Gandalf se mit à arpenter la pièce. « Avant-hier au matin, soit près de trois jours de voyage ! À quelle distance se trouve l’endroit où vous vous êtes quittés ? »

« À quelque vingt-cinq lieues à vol d’oiseau, répondit Faramir. Mais je ne pouvais pas venir plus vite. Hier soir, j’étais à Cair Andros, la longue île qui nous sert de défense en amont sur le Fleuve ; nous y gardons des chevaux sur la rive occidentale. Quand je vis monter l’obscurité, je sus qu’il fallait faire vite, alors je chevauchai avec trois autres pour qui je disposais de montures. J’envoyai le reste de ma compagnie au sud, afin de renforcer la garnison aux gués d’Osgiliath. J’espère n’avoir pas mal fait ? » Il se tourna vers son père.

« Mal fait ? » s’écria Denethor ; et soudain, ses yeux étincelèrent. « Pourquoi cette question ? Ces hommes étaient sous ton commandement. Ou veux-tu que je juge de chacun de tes actes ? Tu t’abaisses beaucoup en ma présence ; mais il y a longtemps que tu ne t’es détourné de ton chemin pour suivre mon conseil. Vois, tu as parlé avec adresse, comme toujours ; mais moi, ne t’ai-je pas vu tâter Mithrandir du regard, pour voir si tu parlais bien ou trop ? Il y a longtemps qu’il a ton cœur dans sa manche.

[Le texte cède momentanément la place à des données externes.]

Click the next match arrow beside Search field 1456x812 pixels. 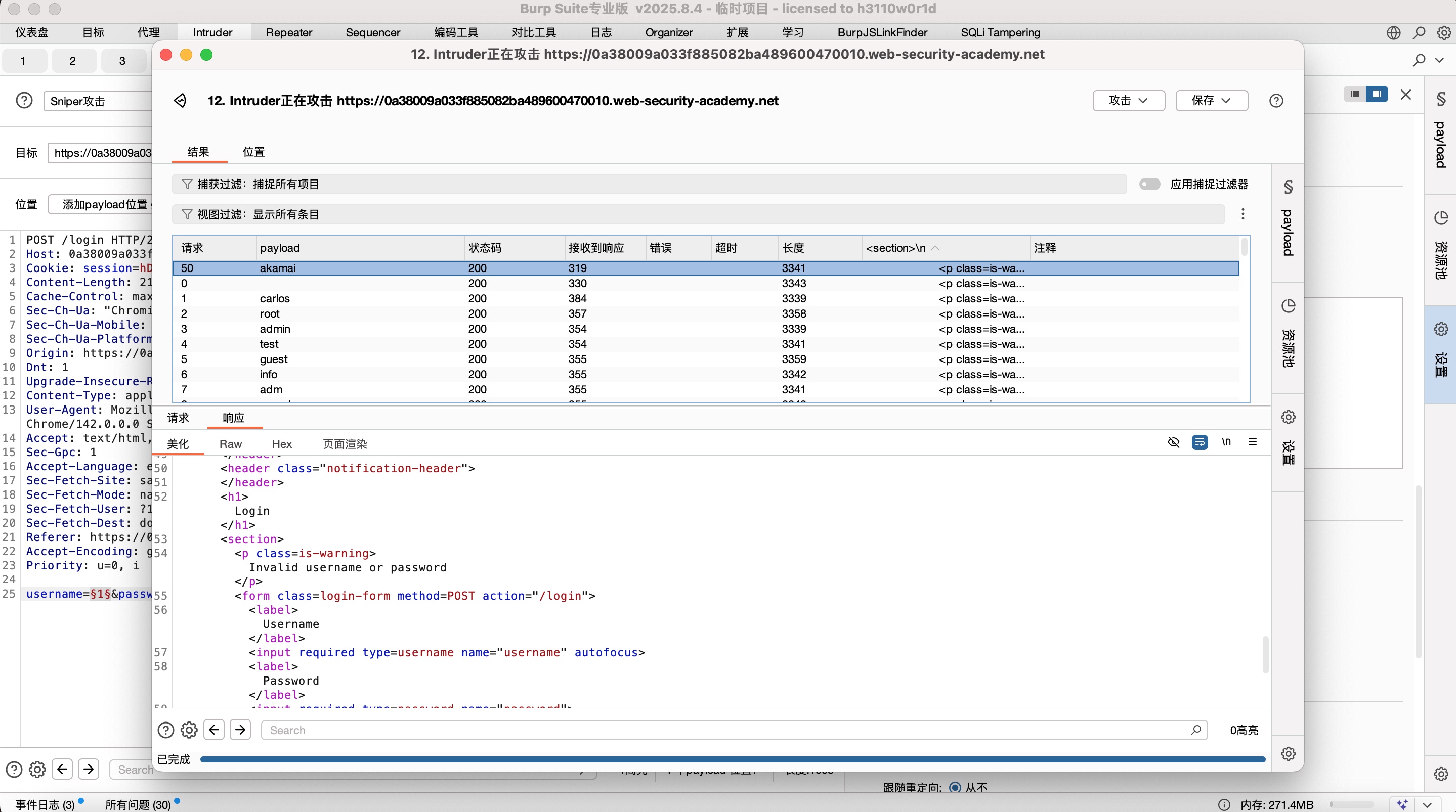pos(240,730)
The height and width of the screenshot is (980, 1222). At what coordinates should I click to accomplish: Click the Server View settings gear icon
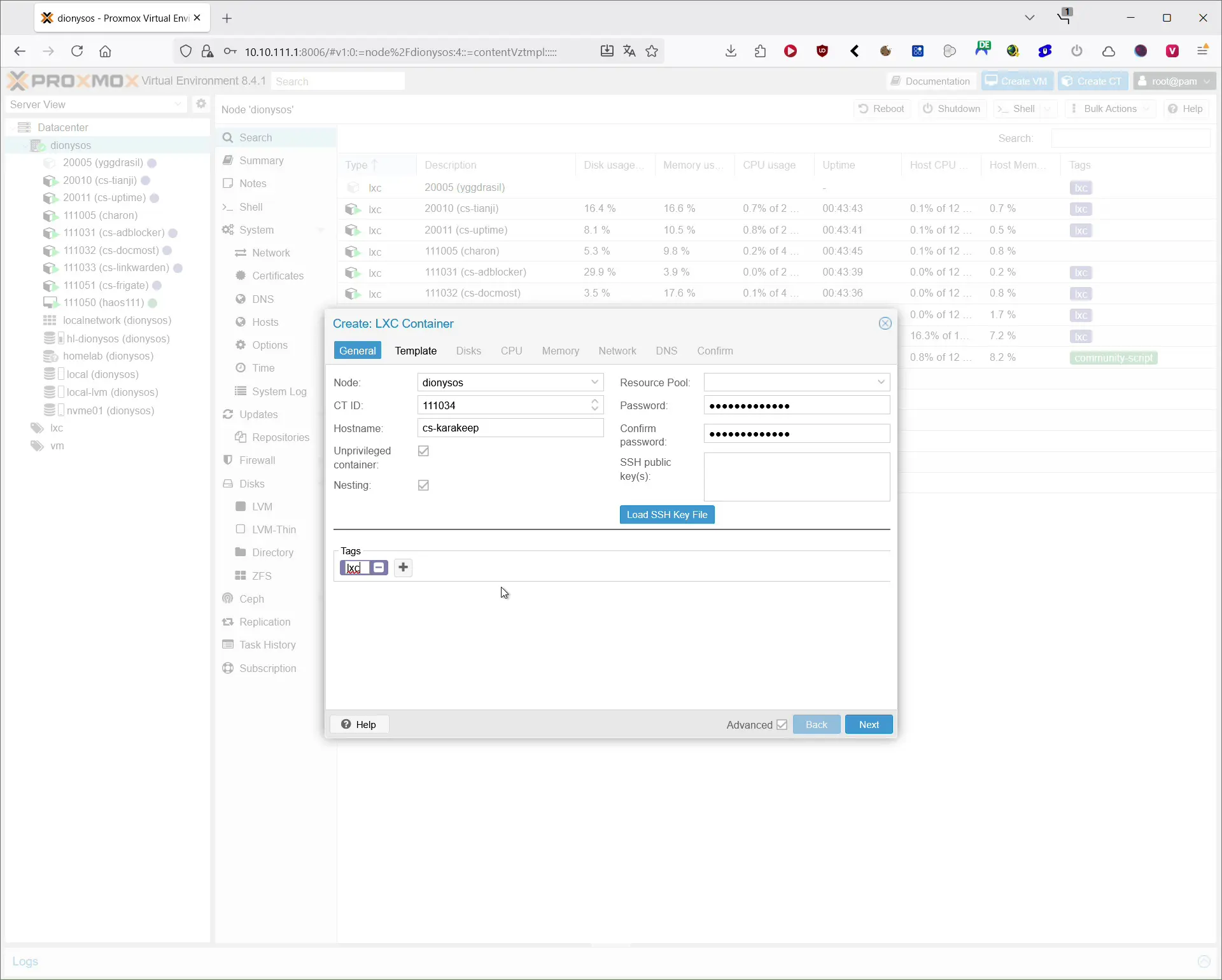point(201,104)
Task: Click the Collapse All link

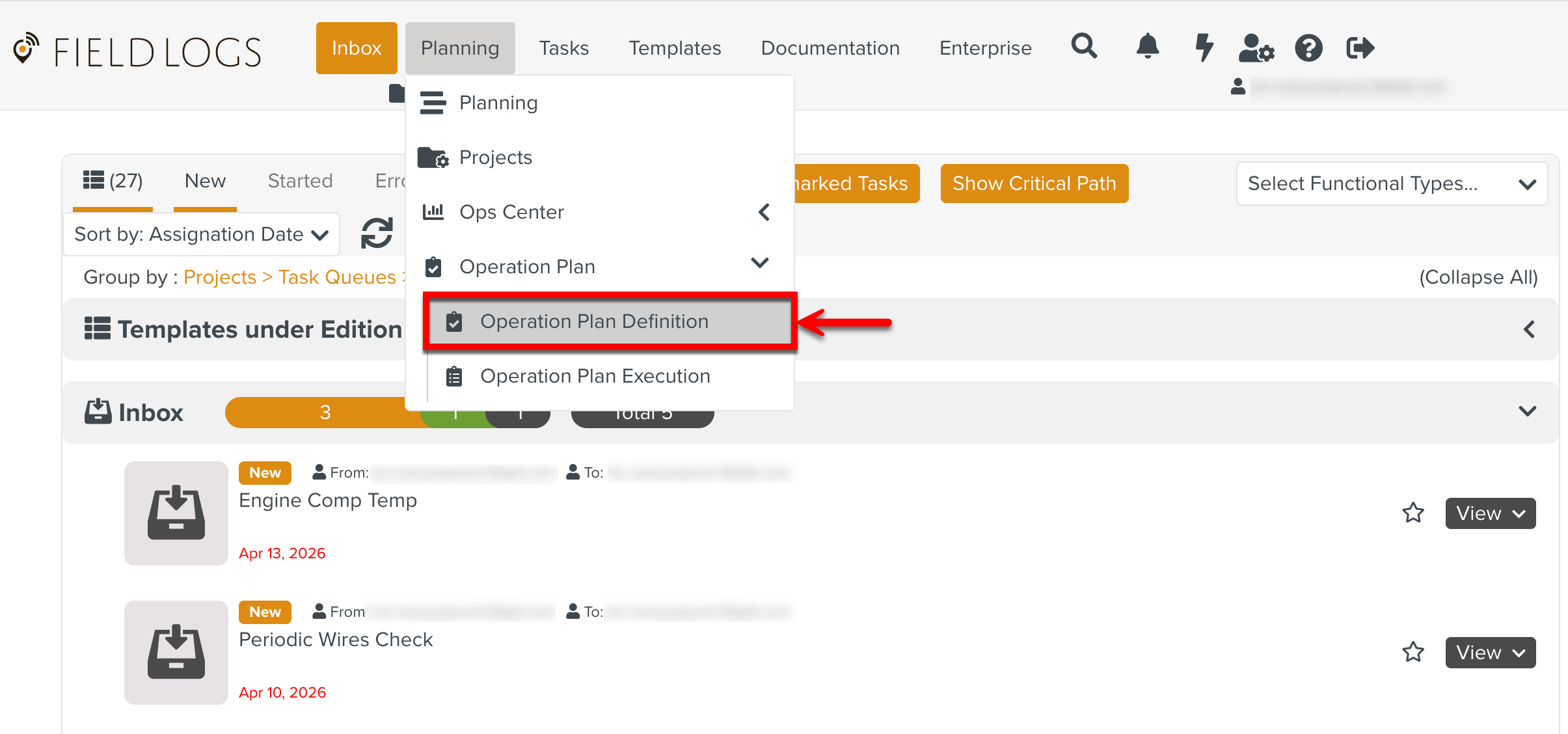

« Mon fils, ton père est âgé, mais non point gâteux. Je puis voir et entendre comme je l’ai toujours fait ; et peu de choses échappent désormais à ma vue, de ce que tu n’as dit qu’à moitié ou n’as pas voulu dire. Je connais la réponse à bien des énigmes. Hélas, hélas pour Boromir ! »

« Si ce que j’ai fait vous déplaît, à vous mon père, dit posément Faramir, j’aurais voulu connaître votre avis avant que le poids d’un jugement aussi lourd ne tombe sur mes épaules. »

« Cela eût-il changé quelque chose ? répondit Denethor. Je gage que tu aurais agi exactement de la même manière. Tu ne désires jamais qu’être vu comme un noble et généreux seigneur, doux et bienveillant, comme un roi d’autrefois. Cela peut bien convenir à un homme de haute lignée, s’il règne en maître et en paix. Mais à l’heure des grands désespoirs, trop de douceur peut signifier la mort. »

« Eh bien, soit », dit Faramir.

« Soit ! s’écria Denethor. Mais pas seulement la vôtre, seigneur Faramir ; la mort aussi de votre père, et celle de tous vos gens, qu’il est de votre devoir de protéger, maintenant que Boromir n’est plus. »

« Souhaitez-vous donc, reprit Faramir, que nos destins aient été échangés ? »

« Certes, c’est là mon souhait, répondit Denethor. Car Boromir était loyal envers moi, et non l’élève d’un magicien. Il se serait souvenu du malheur de son père et n’aurait pas bêtement refusé ce que la fortune lui offrait. Il m’aurait rapporté un fabuleux présent. »

Faramir perdit un instant sa retenue. « Je vous prierais, cher père, de vous rappeler pourquoi ce fut moi et non lui qui partis en Ithilien. Votre conseil a prévalu au moins une fois, il n’y a guère. C’est le Seigneur de la Cité qui confia cette mission à mon frère. »

« Ne remue pas l’amertume dans la coupe que je me suis moi-même versée, dit Denethor. Ne l’ai-je pas sentie sur ma langue soir après soir, pressentant que la lie me serait encore plus nocive ? Ce qu’à présent je constate. Ah ! s’il avait pu en être autrement ! Si cette chose était venue à moi ! »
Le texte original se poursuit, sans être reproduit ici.